Activity →
Copy out each line of the data below in which the string "agent" appears.
>>>>
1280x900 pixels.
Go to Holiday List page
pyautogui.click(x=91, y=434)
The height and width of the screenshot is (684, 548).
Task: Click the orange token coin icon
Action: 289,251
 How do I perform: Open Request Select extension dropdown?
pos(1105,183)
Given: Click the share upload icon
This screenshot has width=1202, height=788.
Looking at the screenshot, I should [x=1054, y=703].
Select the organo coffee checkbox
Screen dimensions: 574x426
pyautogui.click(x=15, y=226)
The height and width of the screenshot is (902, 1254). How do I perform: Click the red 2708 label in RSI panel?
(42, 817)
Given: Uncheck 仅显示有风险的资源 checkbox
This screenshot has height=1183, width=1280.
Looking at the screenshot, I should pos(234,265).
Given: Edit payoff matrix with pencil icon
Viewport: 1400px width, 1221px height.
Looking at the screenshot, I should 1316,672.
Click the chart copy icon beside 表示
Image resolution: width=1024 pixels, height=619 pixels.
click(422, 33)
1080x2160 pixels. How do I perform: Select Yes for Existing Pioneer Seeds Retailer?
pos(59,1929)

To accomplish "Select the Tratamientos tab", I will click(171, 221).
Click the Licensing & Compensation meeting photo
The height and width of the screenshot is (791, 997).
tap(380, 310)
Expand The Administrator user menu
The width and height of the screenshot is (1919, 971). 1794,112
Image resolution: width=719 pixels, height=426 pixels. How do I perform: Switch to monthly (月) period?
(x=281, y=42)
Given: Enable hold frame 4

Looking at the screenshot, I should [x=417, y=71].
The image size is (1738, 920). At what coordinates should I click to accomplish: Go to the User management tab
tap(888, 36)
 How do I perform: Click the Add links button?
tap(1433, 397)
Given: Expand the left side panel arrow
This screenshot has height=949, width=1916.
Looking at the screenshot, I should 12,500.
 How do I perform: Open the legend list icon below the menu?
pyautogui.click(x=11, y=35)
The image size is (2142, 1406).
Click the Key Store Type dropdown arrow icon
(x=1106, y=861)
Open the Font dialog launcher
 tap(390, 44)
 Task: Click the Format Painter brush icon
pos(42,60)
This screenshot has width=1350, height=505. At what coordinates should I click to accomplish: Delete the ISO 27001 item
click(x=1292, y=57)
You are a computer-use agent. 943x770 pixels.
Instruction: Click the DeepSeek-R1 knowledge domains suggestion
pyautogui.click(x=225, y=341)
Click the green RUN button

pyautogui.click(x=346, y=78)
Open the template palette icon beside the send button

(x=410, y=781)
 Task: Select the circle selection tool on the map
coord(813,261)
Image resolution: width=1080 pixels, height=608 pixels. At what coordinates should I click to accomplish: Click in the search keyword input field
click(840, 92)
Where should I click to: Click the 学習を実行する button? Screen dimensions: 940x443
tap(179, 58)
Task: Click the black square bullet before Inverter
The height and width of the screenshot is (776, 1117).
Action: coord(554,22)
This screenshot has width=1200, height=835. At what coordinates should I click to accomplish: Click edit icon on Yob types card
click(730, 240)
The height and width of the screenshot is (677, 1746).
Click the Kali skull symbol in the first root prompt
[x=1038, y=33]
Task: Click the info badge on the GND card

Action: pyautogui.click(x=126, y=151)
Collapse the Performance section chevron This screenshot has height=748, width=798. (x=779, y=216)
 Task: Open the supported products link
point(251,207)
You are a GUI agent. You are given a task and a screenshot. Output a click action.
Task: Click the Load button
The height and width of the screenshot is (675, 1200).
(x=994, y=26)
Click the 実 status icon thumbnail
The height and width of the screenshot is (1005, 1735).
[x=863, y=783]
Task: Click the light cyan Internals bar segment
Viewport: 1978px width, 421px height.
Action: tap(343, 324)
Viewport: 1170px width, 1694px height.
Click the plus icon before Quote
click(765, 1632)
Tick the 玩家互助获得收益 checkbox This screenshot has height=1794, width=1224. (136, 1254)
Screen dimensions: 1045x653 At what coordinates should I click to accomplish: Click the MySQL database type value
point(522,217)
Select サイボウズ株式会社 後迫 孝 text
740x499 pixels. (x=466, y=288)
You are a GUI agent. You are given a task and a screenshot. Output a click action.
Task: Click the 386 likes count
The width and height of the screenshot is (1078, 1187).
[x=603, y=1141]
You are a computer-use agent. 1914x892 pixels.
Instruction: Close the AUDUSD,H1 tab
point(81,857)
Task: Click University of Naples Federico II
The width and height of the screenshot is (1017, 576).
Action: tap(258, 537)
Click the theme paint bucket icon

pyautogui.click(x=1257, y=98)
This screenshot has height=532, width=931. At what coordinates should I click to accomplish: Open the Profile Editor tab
<<<<
Response below →
You are a computer-use agent. 943x770 pixels.
You are a GUI agent. You are given a task and a screenshot. Output a click action.
You are a GUI agent. You are given a task and a screenshot. Output a click action.
You are a computer-use agent. 1914x892 pixels.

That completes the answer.